ACTIVITY 1:
Answer these questions about the wind power article:
(a) Which two universities made up the joint research team?
(b) About how many terawatts is the world's current power demand?
(c) How many turbines could yield up to 7.5 TW?
ACTIVITY 2:
Rewrite the stretch of the wind power article from "A joint research" through "other climatic factors.", putting "wind farms" in place of "wind turbines".

By Charlene Porter | Staff Writer | 11 September 2012
Turbine silhouetted against bright blue sky with grain silos in distance (AP Images)

This wind farm is in the American Midwest state of Illinois.

Washington — Wind power is more than adequate to meet projected energy demands, researchers at several U.S. institutions announced this week, and the environment will not be harmed in tapping this resource.

A joint research team from the University of Delaware (UD) and Stanford University concluded that wind turbines could power half the world’s future energy demands without causing a negative effect on surface temperatures, water vapor, atmospheric circulations or other climatic factors.

“Wind power is very safe from the climate point of view,” said Cristina Archer, associate professor of geography and physical ocean science and engineering at UD.

The researchers came to this conclusion after developing the most sophisticated weather model available, according to a Stanford University press release. They also had to identify a theoretical calculation researchers are calling “saturation wind power potential.” That’s the point where the turbines erected for wind power generation consume all the wind, leaving little behind for other turbines to extract any energy and potentially interfering with the climate.

They concluded that the saturation wind power potential is greater than 250 terawatts globally, with 1 terawatt (TW) equal to 1,000,000 megawatts (MW). With turbines located only on land and coastal areas, churning at 100 meters in the air, they calculate the saturation point at 80 terawatts. The world’s current power demands are about 18 terawatts.

“The result of this study suggests that there is no fundamental barrier to obtaining many times the world power demand for all purposes in a clean-energy economy from wind,” said Mark Jacobson, a professor of civil and environmental engineering at Stanford. Archer and Jacobson found that installing 4 million turbines could yield up to 7.5 TW. They also demonstrate that the distribution of wind farms at windy locations around the world would increase efficiency, minimize costs and reduce overall impacts on the environment.

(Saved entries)

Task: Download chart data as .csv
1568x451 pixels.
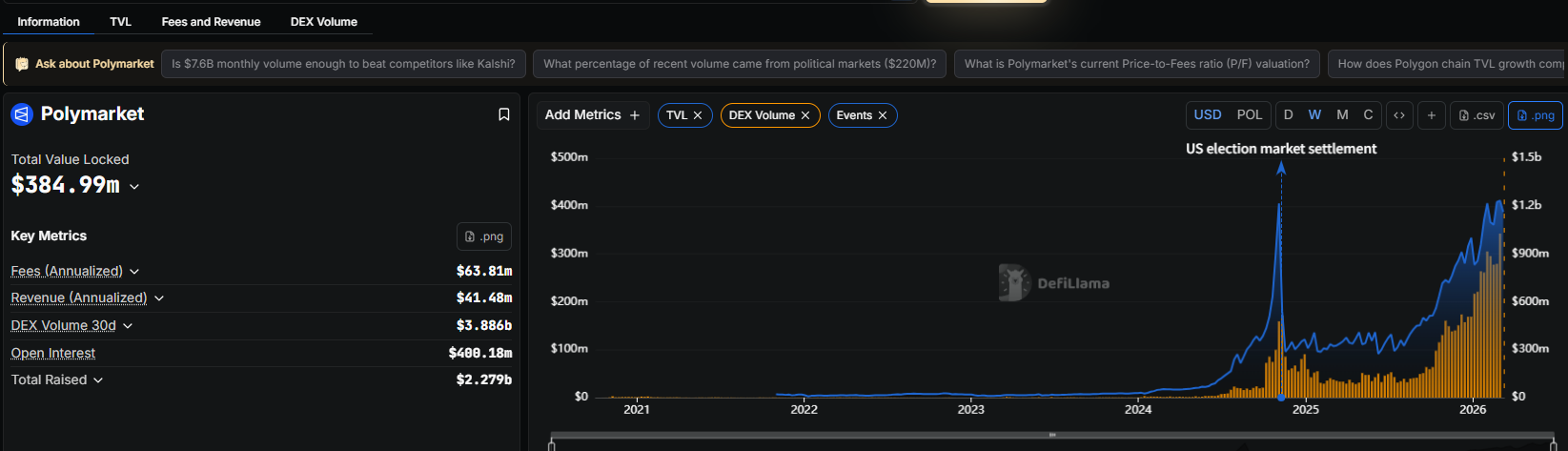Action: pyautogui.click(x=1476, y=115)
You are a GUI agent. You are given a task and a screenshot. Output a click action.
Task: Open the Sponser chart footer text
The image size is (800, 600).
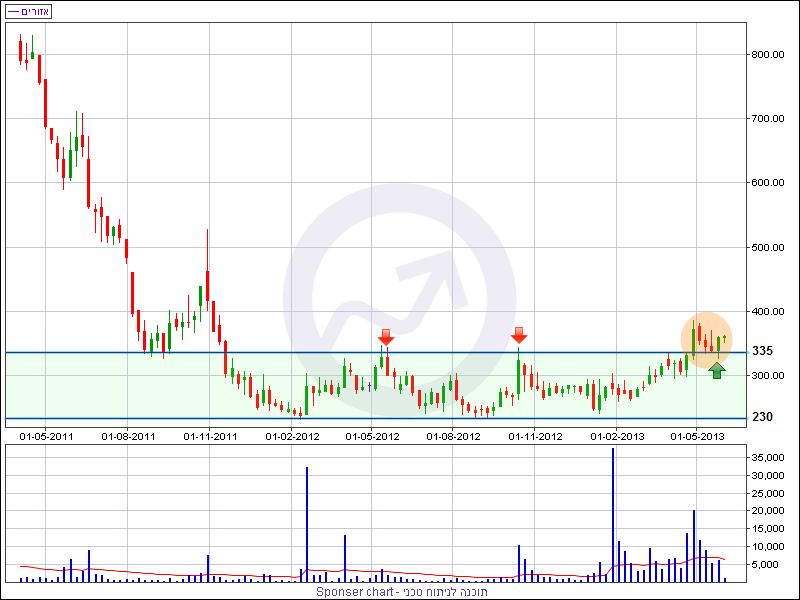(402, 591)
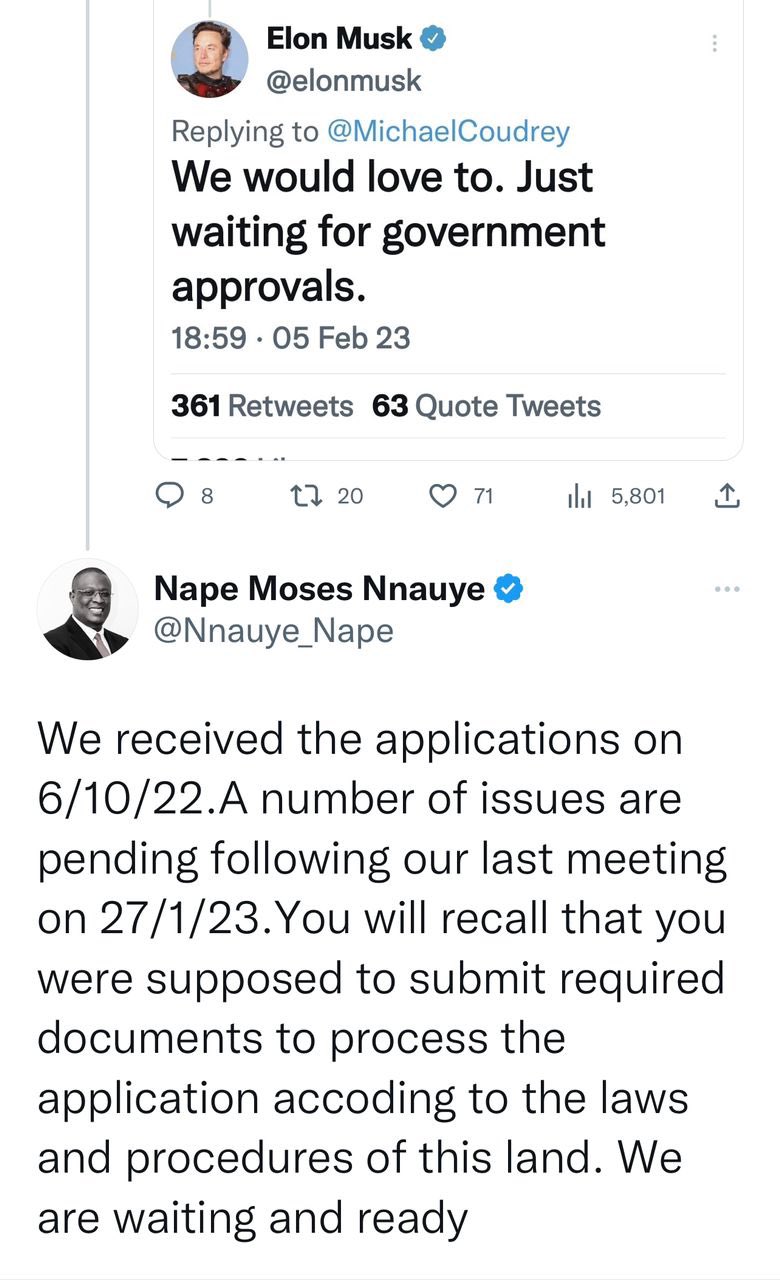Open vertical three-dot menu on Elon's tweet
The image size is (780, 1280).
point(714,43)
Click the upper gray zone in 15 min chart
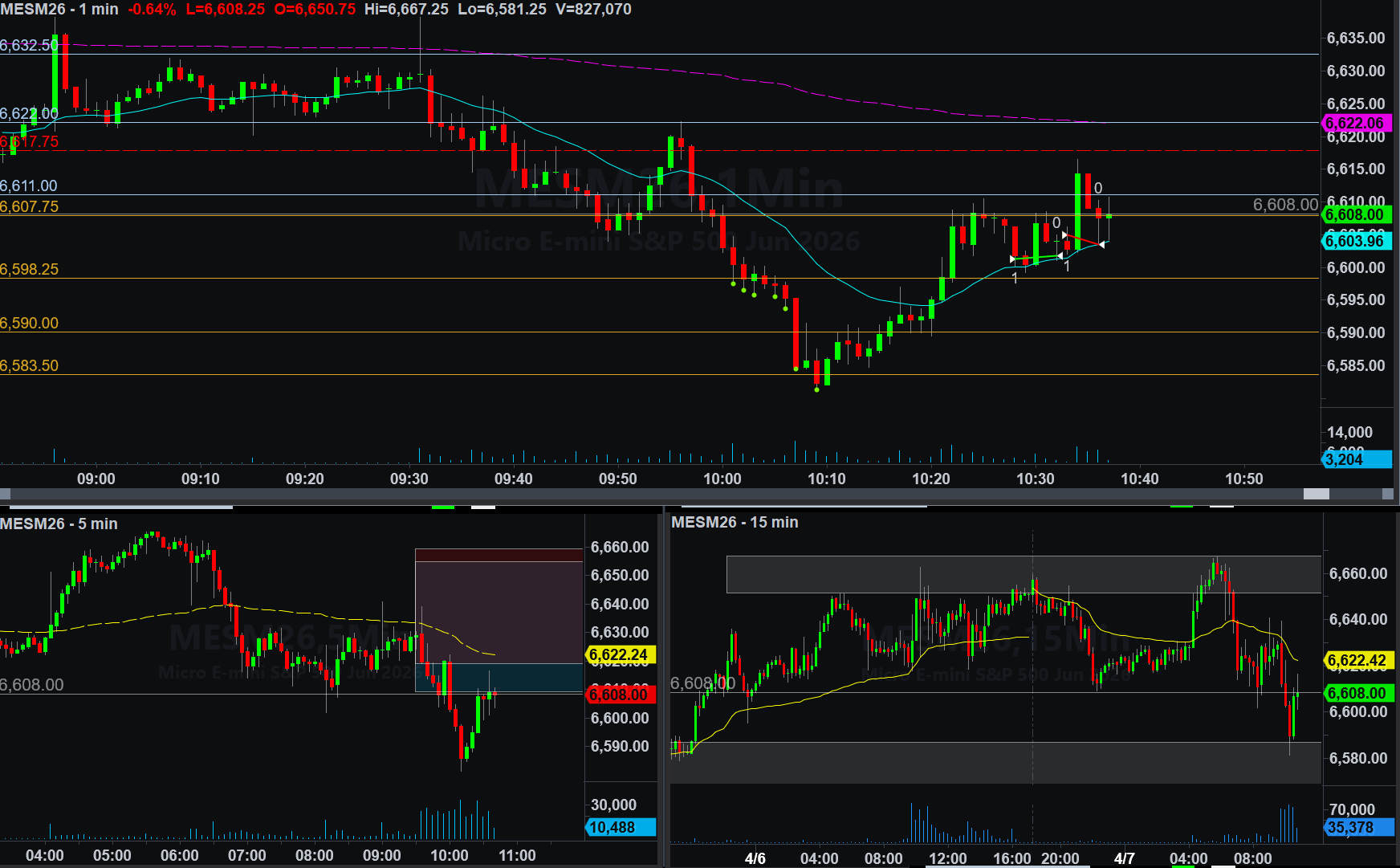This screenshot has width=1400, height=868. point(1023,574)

RESPONSE BOX 1:
(a) The University of Delaware (UD) and Stanford University
(b) About 18 terawatts
(c) 4 million

RESPONSE BOX 2:
A joint research team from the University of Delaware (UD) and Stanford University concluded that wind farms could power half the world’s future energy demands without causing a negative effect on surface temperatures, water vapor, atmospheric circulations or other climatic factors.